→ **Information given**
┄┄┄┄┄┄┄┄┄┄┄┄┄┄┄┄┄┄┄┄

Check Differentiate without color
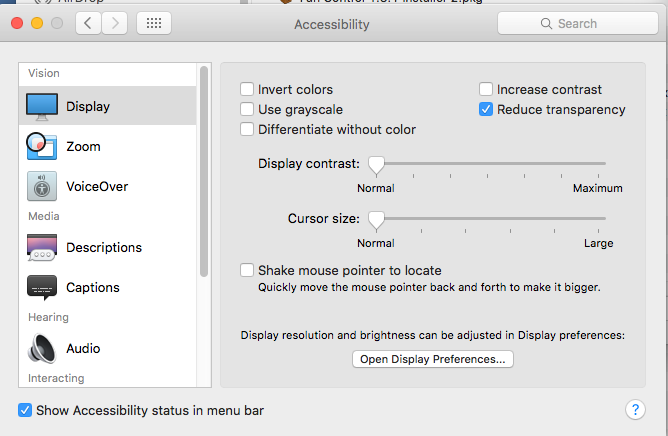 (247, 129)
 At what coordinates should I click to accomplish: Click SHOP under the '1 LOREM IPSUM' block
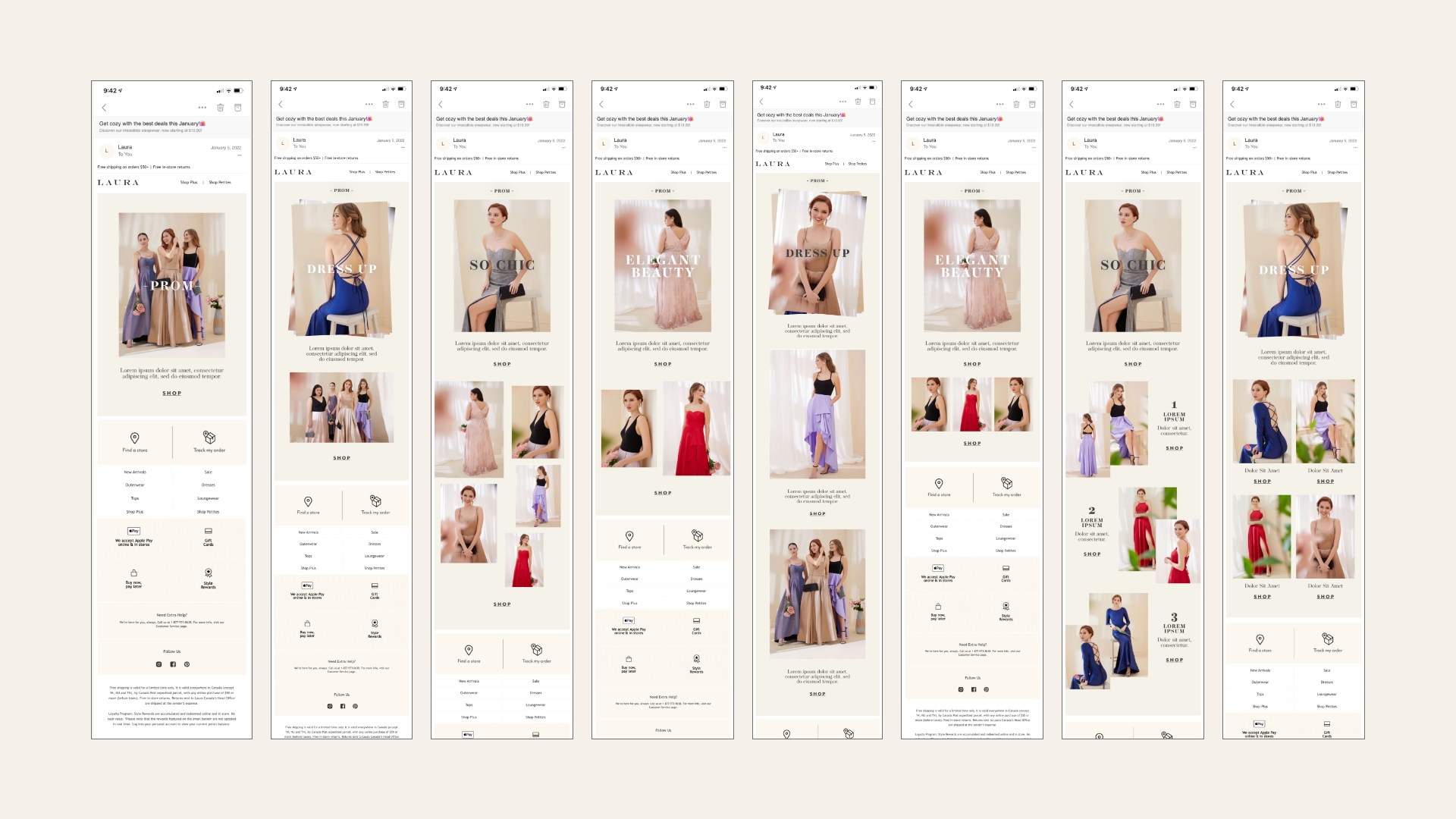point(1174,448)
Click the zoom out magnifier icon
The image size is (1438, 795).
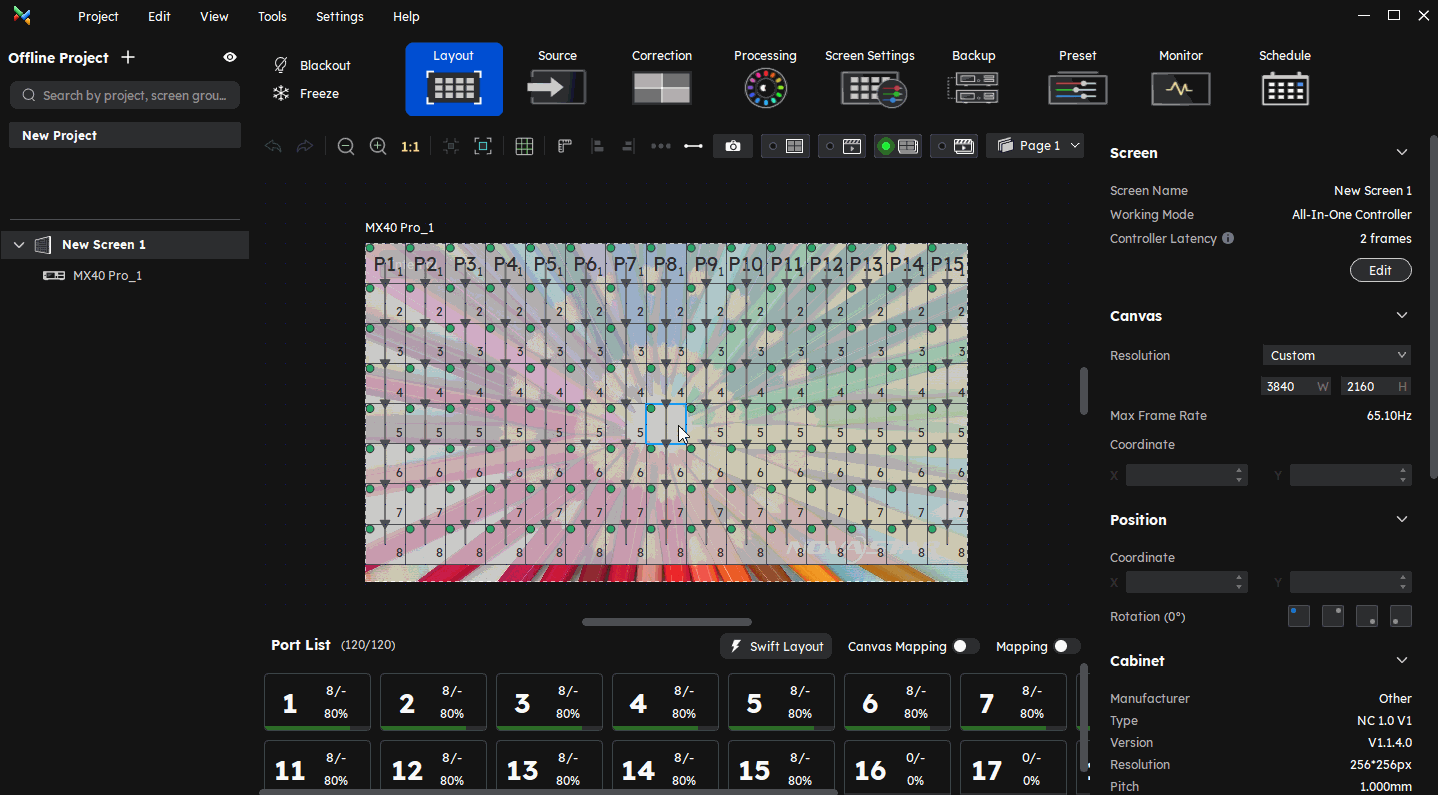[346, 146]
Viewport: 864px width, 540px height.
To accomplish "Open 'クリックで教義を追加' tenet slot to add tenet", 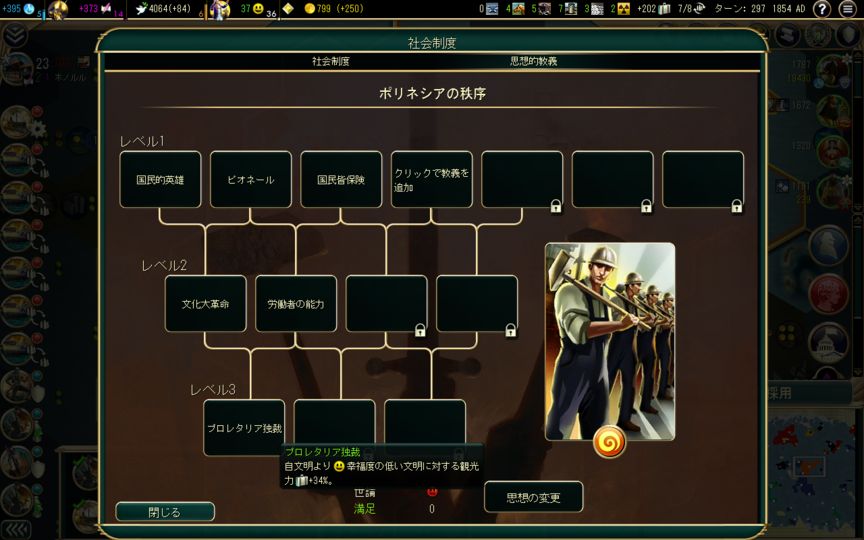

┄┄┄┄┄┄┄┄┄┄┄┄┄┄┄┄┄┄┄┄

→ **Stated task**
Revise the records above by changing "zoom out" to "zoom in" and keeping every other part the same. Leave the pictures out of your answer.

→ **Solution to this problem**
Check Differentiate without color
 (247, 129)
 At what coordinates should I click to accomplish: Click SHOP under the '1 LOREM IPSUM' block
point(1174,448)
Click the zoom in magnifier icon
The image size is (1438, 795).
[346, 146]
Viewport: 864px width, 540px height.
To accomplish "Open 'クリックで教義を追加' tenet slot to add tenet", 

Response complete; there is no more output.